Ad cœlum tendens ardentia lumina frustra,
Lumina, nam teneras arcebant vincula palmas.

Que fait Sedulius de ces vers de Virgile ? Jésus, sur la croix, convertit un des larrons crucifiés avec lui. C’est ce larron auquel Sedulius applique tant bien que mal les vers de Cassandre :

Alter, adorato per verba precantia Christo,
Saucia dejectus flectebat lumina, tantum
Lumina, nam geminas arcebant vincula palmas.

Je sais bien que les belles mains de Cassandre ne pouvaient guère ressembler aux bras tordus et déchirés du larron crucifié ; mais Sedulius, n’osant pas dire du larron qu’il avait de belles mains, ne pouvait-il pas dire autre chose, sinon qu’il en avait deux ? Voilà cette poésie toute de forme et de mécanisme, où la mémoire seule a sa part, et une mémoire timide et servile. La poésie de Sedulius conduisait tout droit au centons de Falconia et de l’impératrice Eudoxie.

Les centons sont un travail de marqueterie, qui consiste à prendre çà et là les vers d’un poète et à les appliquer à d’autres pensées. C’est ce travail qu’ont exécuté avec une patience méritoire une dame romaine nommée Proba Falconia, qui a mis en vers de Virgile les principales scènes de l’Ancien et du Nouveau Testament, et une impératrice de Byzance, Eudoxie, femme de l’empereur Zénon, qui a fait avec Homère ce que Falconia a fait avec Virgile. Ces travaux de marqueterie, que je regarde comme des œuvres de pénitence imposées sans doute à leurs auteurs, méritent à peine que j’en cite quelque chose.
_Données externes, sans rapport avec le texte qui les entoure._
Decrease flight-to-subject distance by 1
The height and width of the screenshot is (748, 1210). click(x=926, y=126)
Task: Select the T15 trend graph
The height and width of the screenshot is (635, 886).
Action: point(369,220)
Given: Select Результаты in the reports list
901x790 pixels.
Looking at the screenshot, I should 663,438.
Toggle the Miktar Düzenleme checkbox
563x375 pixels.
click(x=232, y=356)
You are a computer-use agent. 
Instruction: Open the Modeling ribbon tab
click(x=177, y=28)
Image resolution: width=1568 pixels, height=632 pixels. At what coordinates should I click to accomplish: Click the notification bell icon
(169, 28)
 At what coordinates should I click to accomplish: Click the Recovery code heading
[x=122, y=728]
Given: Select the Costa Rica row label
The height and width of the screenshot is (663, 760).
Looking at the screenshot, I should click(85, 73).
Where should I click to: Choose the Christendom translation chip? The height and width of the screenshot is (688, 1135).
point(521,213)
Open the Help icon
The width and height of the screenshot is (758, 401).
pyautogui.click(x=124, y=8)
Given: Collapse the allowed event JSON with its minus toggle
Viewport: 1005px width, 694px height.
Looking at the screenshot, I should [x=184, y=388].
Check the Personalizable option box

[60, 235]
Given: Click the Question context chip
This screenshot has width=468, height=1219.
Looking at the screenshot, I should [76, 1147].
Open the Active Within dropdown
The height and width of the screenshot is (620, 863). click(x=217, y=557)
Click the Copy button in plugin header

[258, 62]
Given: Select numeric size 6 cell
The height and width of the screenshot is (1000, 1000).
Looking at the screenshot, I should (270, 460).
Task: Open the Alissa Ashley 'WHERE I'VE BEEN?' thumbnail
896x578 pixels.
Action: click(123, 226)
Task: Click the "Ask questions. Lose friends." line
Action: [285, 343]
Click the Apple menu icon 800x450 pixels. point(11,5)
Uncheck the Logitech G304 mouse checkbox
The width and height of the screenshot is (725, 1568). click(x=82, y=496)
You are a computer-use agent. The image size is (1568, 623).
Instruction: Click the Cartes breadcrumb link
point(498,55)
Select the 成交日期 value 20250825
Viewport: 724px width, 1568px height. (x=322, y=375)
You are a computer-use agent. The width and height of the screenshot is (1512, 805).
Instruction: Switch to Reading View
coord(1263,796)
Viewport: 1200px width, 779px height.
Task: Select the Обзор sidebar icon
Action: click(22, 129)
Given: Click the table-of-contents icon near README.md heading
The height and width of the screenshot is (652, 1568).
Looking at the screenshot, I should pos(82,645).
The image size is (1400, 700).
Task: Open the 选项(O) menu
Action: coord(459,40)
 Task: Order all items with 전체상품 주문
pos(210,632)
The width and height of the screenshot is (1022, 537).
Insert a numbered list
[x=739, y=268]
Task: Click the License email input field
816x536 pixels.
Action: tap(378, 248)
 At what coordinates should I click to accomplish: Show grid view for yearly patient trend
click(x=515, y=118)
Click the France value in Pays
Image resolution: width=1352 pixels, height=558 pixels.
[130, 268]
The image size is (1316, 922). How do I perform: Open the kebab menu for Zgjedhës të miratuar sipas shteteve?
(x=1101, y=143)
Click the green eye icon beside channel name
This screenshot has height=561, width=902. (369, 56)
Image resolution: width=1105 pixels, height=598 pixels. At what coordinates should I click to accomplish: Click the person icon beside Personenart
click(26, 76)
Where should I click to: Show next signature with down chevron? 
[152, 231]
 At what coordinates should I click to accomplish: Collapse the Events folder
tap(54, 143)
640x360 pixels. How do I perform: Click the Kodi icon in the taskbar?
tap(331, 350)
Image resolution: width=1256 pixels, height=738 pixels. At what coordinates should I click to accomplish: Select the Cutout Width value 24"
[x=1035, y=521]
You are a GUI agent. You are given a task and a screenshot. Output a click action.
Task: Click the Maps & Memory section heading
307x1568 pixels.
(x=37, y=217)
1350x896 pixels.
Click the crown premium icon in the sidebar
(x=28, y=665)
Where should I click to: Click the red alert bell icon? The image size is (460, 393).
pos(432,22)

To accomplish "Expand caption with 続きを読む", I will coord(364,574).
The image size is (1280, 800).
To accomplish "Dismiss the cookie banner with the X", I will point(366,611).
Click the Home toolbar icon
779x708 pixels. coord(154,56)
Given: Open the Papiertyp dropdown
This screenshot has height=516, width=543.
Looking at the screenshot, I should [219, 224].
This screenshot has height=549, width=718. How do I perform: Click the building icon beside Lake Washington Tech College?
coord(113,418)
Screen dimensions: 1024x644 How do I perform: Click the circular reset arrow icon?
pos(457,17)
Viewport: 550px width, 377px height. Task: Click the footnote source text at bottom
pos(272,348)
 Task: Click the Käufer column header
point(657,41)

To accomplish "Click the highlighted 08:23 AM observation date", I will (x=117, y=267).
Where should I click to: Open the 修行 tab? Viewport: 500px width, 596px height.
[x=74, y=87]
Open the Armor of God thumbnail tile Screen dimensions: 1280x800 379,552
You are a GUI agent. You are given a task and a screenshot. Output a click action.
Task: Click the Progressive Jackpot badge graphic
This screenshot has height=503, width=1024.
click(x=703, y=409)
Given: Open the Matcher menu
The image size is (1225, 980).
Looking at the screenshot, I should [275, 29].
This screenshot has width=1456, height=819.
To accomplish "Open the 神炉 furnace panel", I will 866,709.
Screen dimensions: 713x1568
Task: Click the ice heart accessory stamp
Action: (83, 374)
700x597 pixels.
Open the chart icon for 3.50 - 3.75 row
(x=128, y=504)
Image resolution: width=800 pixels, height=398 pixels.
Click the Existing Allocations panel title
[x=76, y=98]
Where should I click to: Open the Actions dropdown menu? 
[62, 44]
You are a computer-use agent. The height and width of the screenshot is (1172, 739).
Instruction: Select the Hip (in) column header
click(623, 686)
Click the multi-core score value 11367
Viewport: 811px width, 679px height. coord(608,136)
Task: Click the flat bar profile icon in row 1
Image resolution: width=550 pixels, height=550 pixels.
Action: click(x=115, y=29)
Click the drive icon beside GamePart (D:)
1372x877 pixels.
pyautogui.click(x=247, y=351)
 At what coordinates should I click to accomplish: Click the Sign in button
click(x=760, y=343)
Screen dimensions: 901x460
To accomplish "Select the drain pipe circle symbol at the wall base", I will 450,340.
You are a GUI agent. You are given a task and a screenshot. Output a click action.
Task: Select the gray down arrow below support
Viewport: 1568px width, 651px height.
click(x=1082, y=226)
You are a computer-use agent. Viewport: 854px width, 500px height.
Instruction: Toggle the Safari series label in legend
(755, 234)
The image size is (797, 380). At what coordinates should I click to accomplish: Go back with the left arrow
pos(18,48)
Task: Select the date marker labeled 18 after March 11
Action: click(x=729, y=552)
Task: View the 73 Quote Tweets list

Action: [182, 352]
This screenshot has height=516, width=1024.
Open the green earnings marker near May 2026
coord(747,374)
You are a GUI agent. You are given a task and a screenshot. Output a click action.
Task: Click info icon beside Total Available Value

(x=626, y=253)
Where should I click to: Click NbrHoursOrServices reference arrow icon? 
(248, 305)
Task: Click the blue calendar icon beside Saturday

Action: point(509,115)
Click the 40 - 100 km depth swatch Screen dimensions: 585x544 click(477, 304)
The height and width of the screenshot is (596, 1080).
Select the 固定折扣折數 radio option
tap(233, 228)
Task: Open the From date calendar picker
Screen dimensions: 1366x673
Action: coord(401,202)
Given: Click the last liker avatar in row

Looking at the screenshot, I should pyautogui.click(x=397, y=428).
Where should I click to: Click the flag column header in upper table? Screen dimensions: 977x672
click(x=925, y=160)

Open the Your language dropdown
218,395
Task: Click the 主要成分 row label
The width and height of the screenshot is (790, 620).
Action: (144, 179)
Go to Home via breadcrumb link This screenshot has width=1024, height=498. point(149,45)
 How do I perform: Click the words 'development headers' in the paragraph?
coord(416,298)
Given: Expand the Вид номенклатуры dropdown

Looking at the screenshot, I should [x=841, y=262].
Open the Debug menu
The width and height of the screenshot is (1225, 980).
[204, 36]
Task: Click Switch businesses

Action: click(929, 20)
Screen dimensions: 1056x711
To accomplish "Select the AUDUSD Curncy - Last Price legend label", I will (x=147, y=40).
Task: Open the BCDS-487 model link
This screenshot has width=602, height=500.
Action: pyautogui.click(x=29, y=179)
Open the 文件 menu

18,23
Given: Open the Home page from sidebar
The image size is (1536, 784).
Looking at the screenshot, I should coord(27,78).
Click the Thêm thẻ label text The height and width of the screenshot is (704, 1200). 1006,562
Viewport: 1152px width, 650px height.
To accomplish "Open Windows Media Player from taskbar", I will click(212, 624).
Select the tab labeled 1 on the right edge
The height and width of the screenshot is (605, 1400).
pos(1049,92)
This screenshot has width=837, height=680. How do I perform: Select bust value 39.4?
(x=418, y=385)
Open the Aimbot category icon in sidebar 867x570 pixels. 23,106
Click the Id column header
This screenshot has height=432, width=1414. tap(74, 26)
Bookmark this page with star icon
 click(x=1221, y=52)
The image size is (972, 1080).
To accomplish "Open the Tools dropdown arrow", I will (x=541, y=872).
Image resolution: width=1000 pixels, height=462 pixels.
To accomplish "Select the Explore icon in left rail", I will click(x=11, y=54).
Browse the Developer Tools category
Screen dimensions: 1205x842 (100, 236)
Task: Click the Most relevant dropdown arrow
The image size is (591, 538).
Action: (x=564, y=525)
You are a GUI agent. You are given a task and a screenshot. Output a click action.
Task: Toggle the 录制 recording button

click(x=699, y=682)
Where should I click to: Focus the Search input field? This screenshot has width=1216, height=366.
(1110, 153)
Cependant il y a dans cet essai de faire de Virgile un poète chrétien le caractère d’une époque qui, aimant encore la poésie et n’en pouvant plus faire pour son compte, en faisait tant bien que mal avec les vers des autres.

Dans son invocation, Falconia, comme tous ses prédécesseurs, fait fi des muses païennes ; mais c’est avec des vers empruntés à Virgile qu’elle dédaigne les muses. « Son but, dit-elle, c’est de chanter les mystères de la religion » Comme malheureusement ce mot ou cette idée de religion n’est guère familière à Virgile, voici comment Falconia s’exprime par la bouche de son poète :

Omnia tentanti potior sententia visa est
Pandere res alta terra et caligine mersas.

Dans Virgile ces mots-là s’appliquent à la révélation des mystères de l’enfer.